BSTLearner - An interactive visualization of binary search trees

A binary search tree (BST) is a data structure used for storing, retrieving and sorting data in an efficient way by using a binary tree structure with the property that the keys in a node’s left subtree are less and the keys in a node's right subtree are greater than the key of the node itself, and then making it balanced.

This tutorial explains the usage and implementation of an interactive binary search visualization in Python using Graphviz and Jupyter Notebook Widgets. This is work in progress! To be finished as project work by students.

- - -

◆ Written exercise 1 ◆
From the BSTLearner introduction, list the three things it says a binary search tree is used for doing with data.
◆ Written exercise 2 ◆
Extend the BSTLearner introduction from the point where it stops, writing the next few sentences in the same style.

◆ Material ◆
- - -

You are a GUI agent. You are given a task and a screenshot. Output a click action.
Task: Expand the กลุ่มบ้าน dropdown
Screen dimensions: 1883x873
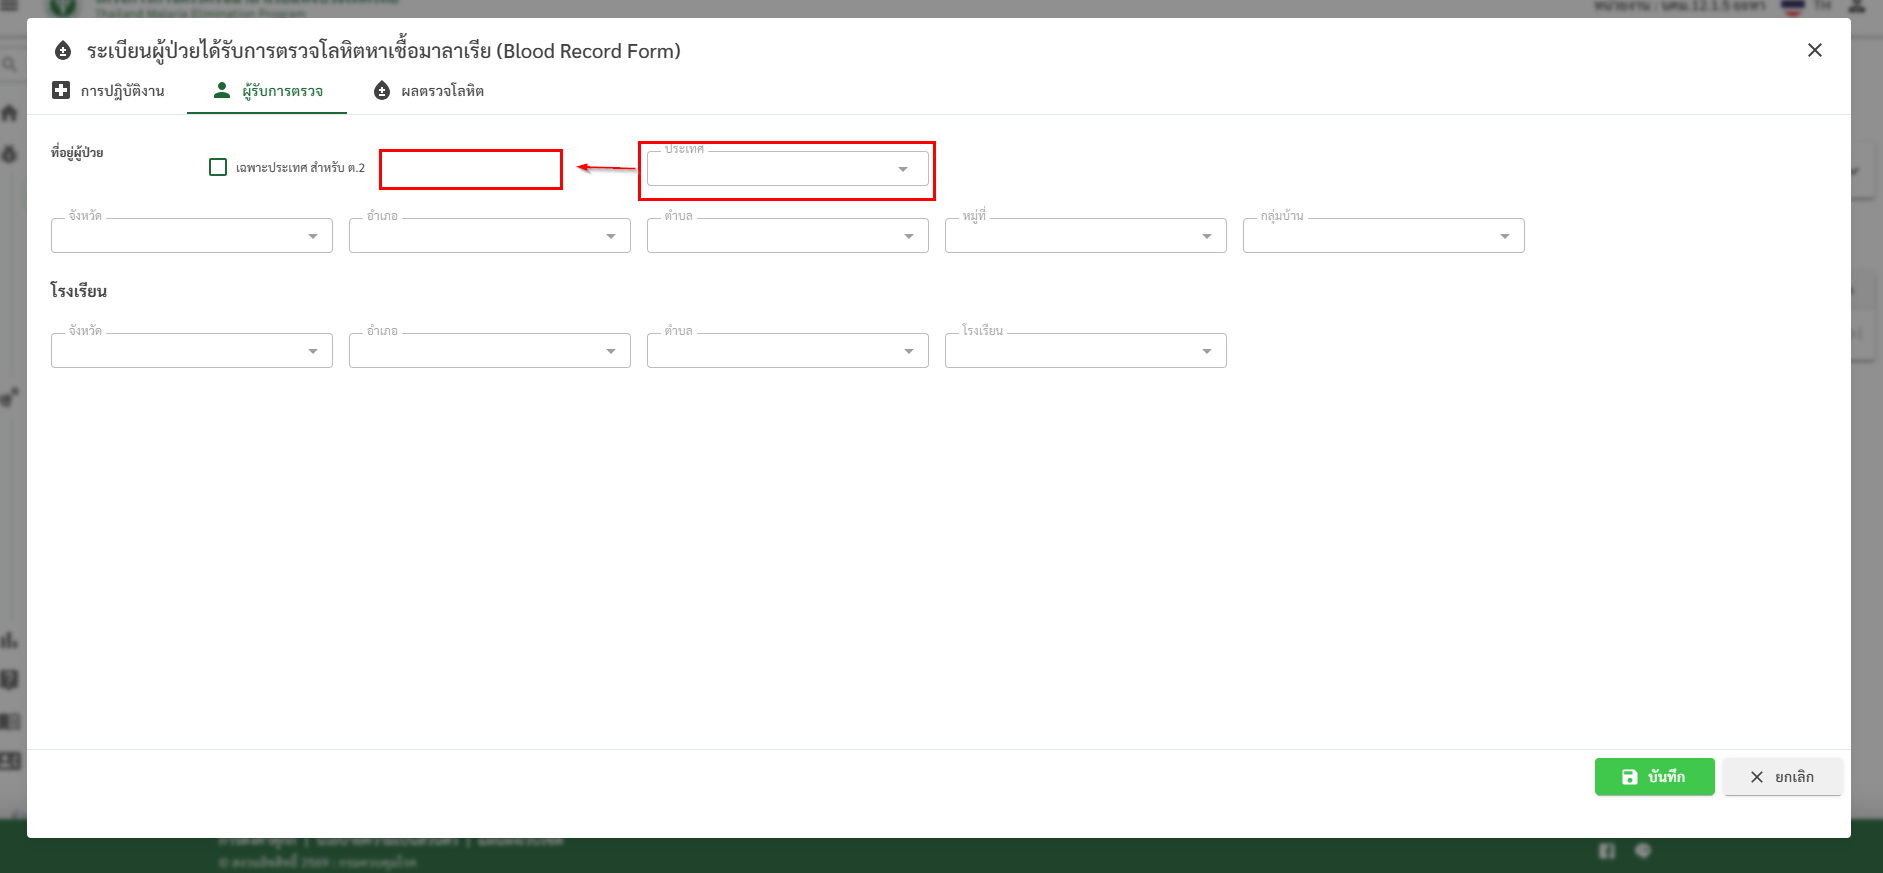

- - -

◆ Output 1 ◆
storing, retrieving, sorting

◆ Output 2 ◆
Start the BSTLearner 

 Motivation

Binary search trees are best understood using interactive visualizations that show how to insert / search / delete values in a tree, how to create a tree from random numbers, how to balance the tree by performing left and right rotations, traverse the tree etc. Jupyter Notebook visualizations are useful because they can be easily shared with students and combine documentation and code blocks in a natural way. With Jupyter Notebook you can use the Python interface for the Graphviz graph-drawing software and create trees by using the Digraph class. With Jupyter Notebook Widgets you can add interactions and create a GUI in which the binary search tree operations can be explored step-by-step.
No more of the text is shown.